TASKS TO COMPLETE:
1. In the passage below on self-directed support in social care, how many cabinet ministers signed the Putting People First concordat?
2. Which government policies, programmes, or laws does the passage below on self-directed support name?

SOURCE EXTRACT:
-------

Research provided the intellectual framework for pioneering work on self-directed support in social care by the national charity In Control. This shaped recent government policies including the Putting People First strategy (2008) and improved health and quality of life for more than 600,000 disabled citizens and their carers.

Self-directed support enables people to take control of their own care or support instead of being subject to external dictates. This may be done, for example, through personal budgets which enable people to allocate their care budget towards the services and activities that fit their individual needs. While this is now the system of social care in the UK, it initially faced strong objections as a demeaning form of 'compensating' for disability, and potentially undermining collective facilities such day centres.

Professor Jonathan Wolff (UCL Philosophy) made a distinction between two different rationales for providing money to people with disabilities: 'pure compensation', in which alternative goods are provided to make up for the miseries or lack of 'internal resources' of disabled people, and what Professor Wolff called 'targeted resource enhancement' (later renamed 'Conditional Resource Entitlement'), in which people are provided with the means to buy goods and services so that they can achieve a flourishing life in their own way. This argument was further developed and refined in a unique collaboration with Simon Duffy, the Chief Executive of the national charity In Control, beginning 2002. Professor Wolff's conceptual work was used to support Duffy's practical work, clarify its intellectual arguments, and thus make the successful argument for self-directed support as a means of increasing autonomy.

Simon Duffy's inspirational work on self-directed services has benefited hundreds of thousands of people. It has been a privilege to contribute to the conceptual framework underpinning his approach. - Professor Jonathan Wolff

In 2006, after successfully testing self-directed support model, the Department of Health commissioned an In Control report on individual budgets. This was one of the bases of the Putting People First ministerial concordat, signed by six cabinet ministers in December 2007 and adopted as a national strategy from 2009 to 2011. This, in turn, catalysed and informed over a hundred local government policies directly affecting service provision.

As a result of Professor Wolff's collaboration with In Control, more than 600,000 people had received self-directed support by 2012-13. By March 2011 all councils in England had implemented Putting People First, benefiting at least 338,000 service users: in this context alone, the research informed the deployment of more than £1.5 billion of government allocations in support of personal budgets. Evaluations of the service found those receiving personal budgets were significantly more likely to feel in control of their daily lives, the support they accessed and how it was delivered.

Putting People First also influenced further government policy and programmes such as Think Local Act Personal (January 2011), the cross-sectoral partnership that succeeded Putting People First and which is based on 'self-directed support'. In Control's influence in this area continued to grow and can also be seen in the Social Care (Self-Directed Support) (Scotland) Act 2013.

-------

DATA BELOW:
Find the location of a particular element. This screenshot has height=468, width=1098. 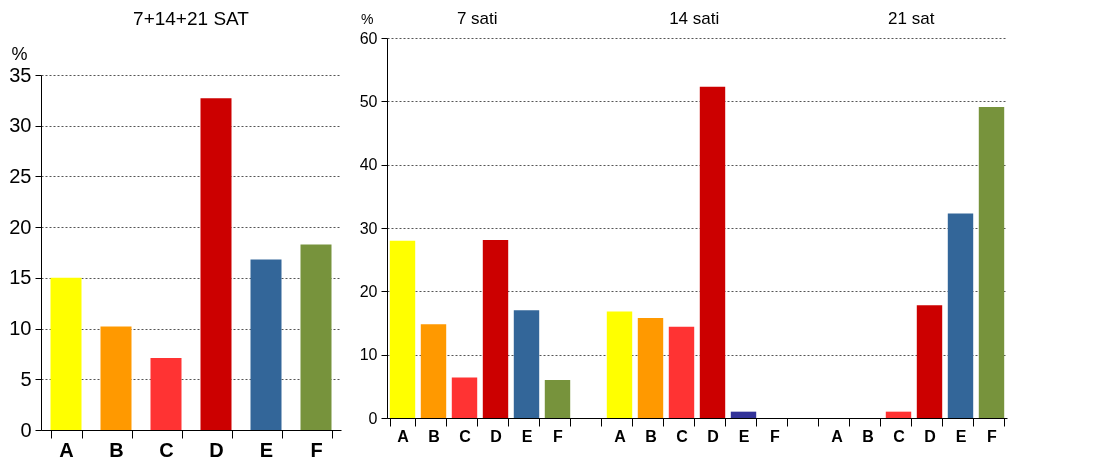

y-tick-label: 60 is located at coordinates (368, 38).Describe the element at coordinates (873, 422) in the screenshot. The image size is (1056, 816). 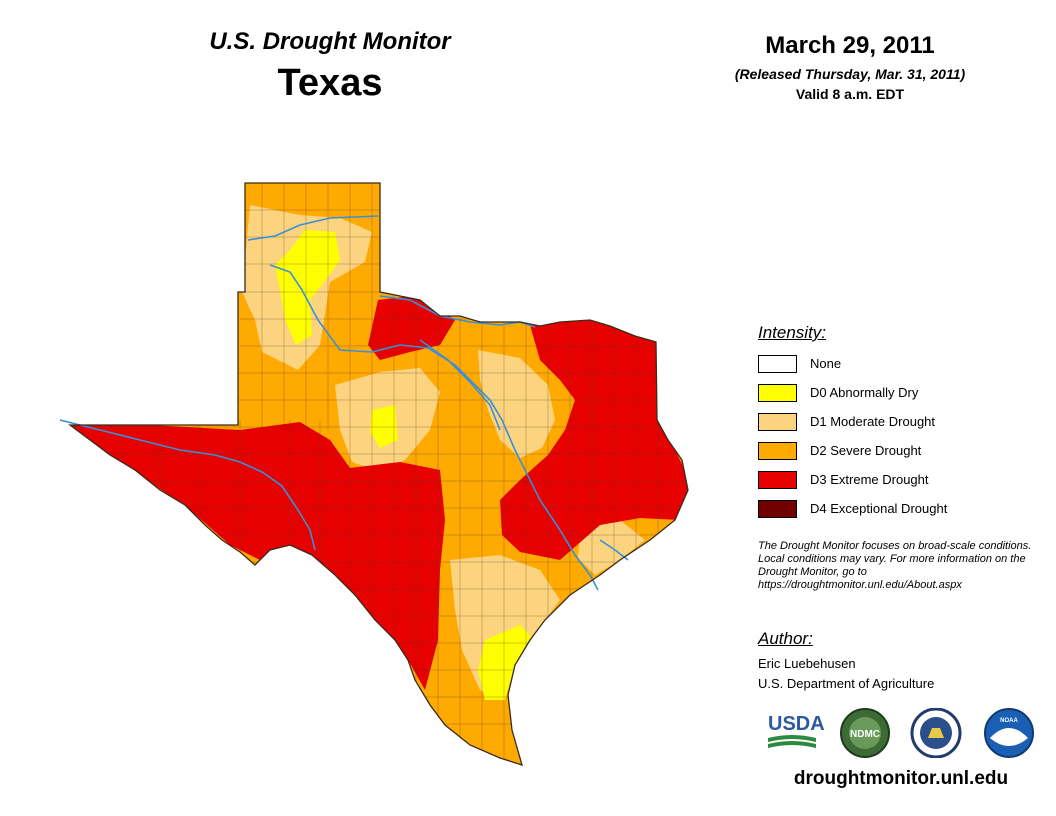
I see `legend-label: D1 Moderate Drought` at that location.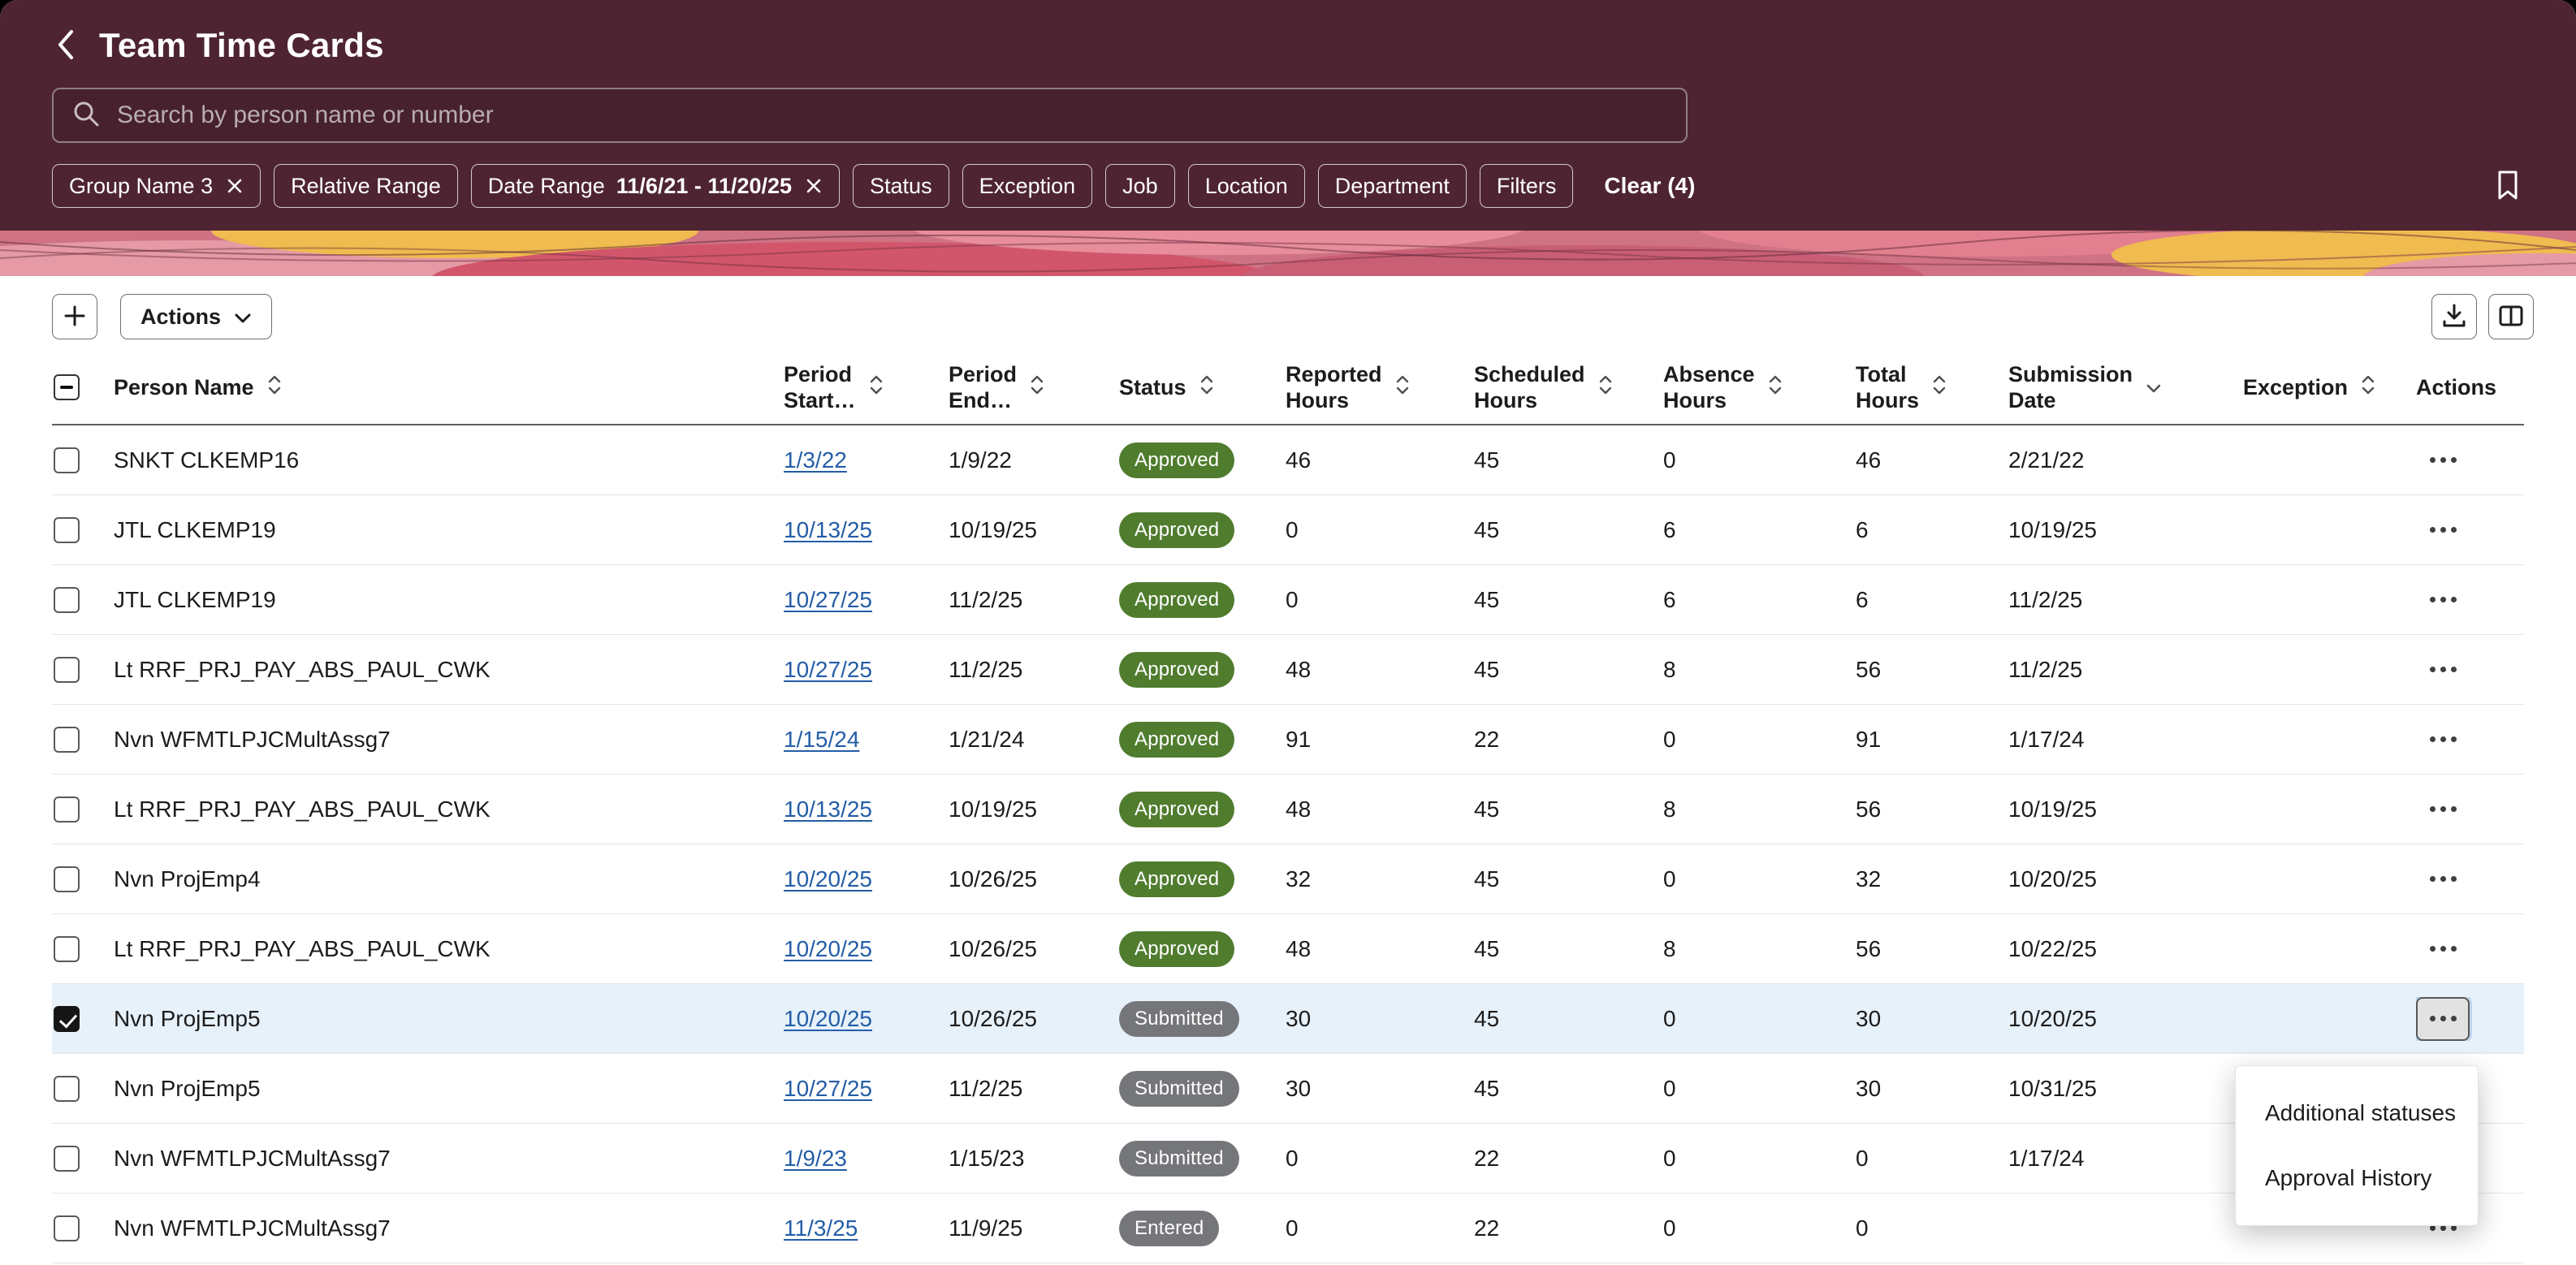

-------

ANSWERS BY TASK:
1. Six cabinet ministers signed it, in December 2007.

2.
- Putting People First
- Think Local Act Personal
- Social Care (Self-Directed Support) (Scotland) Act 2013